[Start READING TEXT]

Phase 2 Lint: Data flow analysis for resource leak detection #142

Closed
opened 2025-12-30 15:33:42 +00:00 by navicore · 2 comments
navicore commented 2025-12-30 15:33:42 +00:00 (Migrated from github.com)

Background

The current lint system (Phase 1) uses syntactic pattern matching on word sequences. This works well for detecting simple inefficiencies like swap swap or dup drop, but cannot detect resource leaks that depend on control flow.

PR #138 added simple weave lint rules:

  • weave-immediate-drop - catches strand.weave drop
  • unchecked-resume - catches strand.resume drop drop drop

These catch obvious mistakes but miss more subtle leaks.

Problem: Patterns Can't Track Data Flow

Example 1: Leak through control flow

: example ( -- )
  [ gen ] strand.weave
  some-condition if
    strand.weave-cancel  # Cancel in one branch ✓
  else
    drop                 # LEAK in other branch ✗
  then
;

Pattern matching can't see that drop in the else branch leaks the handle.

Example 2: Leak across word boundaries

: store-weave ( -- Handle )
  [ gen ] strand.weave ;  # Returns handle

: use-and-leak ( -- )

[End READING TEXT]
[Start DATA EXCERPTS]

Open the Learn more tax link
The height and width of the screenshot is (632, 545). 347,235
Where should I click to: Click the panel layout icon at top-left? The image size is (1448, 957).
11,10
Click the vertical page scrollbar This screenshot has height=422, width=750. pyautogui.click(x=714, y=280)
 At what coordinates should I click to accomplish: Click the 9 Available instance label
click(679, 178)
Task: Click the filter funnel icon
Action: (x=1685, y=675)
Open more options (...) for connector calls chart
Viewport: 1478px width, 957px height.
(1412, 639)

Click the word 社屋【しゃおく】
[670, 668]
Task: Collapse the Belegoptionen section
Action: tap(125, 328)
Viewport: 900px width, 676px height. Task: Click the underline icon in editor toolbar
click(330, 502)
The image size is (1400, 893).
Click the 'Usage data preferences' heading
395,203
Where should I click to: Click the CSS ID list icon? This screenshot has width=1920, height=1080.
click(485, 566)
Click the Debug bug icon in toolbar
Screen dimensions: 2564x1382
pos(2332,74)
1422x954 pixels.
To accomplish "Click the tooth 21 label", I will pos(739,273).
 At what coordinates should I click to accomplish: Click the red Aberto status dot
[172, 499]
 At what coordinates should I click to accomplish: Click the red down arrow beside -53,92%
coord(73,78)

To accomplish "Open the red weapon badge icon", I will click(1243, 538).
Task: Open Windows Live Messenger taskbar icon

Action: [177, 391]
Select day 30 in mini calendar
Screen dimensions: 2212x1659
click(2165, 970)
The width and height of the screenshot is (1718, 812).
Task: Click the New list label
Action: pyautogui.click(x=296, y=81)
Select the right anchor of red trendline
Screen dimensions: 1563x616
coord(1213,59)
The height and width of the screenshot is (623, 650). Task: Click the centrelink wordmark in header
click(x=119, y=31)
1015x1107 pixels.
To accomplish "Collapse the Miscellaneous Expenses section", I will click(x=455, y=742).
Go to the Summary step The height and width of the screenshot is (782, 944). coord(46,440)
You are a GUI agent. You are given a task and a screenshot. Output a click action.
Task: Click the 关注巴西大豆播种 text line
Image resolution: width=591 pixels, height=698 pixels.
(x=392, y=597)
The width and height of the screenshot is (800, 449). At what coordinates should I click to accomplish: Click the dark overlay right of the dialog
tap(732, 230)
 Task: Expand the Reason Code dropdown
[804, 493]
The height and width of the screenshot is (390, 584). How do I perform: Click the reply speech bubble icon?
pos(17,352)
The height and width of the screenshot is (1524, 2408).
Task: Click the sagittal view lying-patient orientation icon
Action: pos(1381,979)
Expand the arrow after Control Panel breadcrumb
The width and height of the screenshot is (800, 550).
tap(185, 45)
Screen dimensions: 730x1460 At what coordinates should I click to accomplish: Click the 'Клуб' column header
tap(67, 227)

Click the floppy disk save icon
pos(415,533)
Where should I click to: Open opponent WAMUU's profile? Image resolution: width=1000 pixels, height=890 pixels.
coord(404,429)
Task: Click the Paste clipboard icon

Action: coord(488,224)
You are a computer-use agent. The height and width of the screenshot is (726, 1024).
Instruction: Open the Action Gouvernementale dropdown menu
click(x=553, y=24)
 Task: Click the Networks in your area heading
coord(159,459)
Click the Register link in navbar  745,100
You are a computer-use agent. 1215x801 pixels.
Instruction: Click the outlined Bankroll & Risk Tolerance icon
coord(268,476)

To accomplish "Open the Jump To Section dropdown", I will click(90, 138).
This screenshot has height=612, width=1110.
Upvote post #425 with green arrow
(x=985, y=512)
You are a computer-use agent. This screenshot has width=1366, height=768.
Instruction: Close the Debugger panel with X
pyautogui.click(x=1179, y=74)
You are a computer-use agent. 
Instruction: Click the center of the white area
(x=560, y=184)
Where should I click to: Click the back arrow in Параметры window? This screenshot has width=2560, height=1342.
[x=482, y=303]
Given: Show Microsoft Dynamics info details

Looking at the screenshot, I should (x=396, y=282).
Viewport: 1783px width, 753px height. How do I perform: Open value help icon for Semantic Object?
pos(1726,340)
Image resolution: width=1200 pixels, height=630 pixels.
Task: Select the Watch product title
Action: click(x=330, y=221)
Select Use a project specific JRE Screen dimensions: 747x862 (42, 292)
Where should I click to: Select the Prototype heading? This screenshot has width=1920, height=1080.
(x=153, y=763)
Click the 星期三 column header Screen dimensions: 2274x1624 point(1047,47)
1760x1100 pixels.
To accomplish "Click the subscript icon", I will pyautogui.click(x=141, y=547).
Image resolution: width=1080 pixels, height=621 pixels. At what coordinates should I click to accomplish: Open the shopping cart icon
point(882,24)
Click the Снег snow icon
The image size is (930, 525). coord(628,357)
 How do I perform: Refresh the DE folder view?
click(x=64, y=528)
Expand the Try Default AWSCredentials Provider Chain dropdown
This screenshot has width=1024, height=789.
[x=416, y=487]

[End DATA EXCERPTS]

[DIRECTIVE 1]
Retype the part of the lint issue starting at "PR #138 added" and ending at "example ( -- )".
[DIRECTIVE 2]
Name every distinct strand operation that appears in the lint issue.
Work only from the lint issue text.

[ANSWER 1]
PR #138 added simple weave lint rules:

  • weave-immediate-drop - catches strand.weave drop
  • unchecked-resume - catches strand.resume drop drop drop

These catch obvious mistakes but miss more subtle leaks.

Problem: Patterns Can't Track Data Flow

Example 1: Leak through control flow

: example ( -- )

[ANSWER 2]
strand.weave, strand.resume, strand.weave-cancel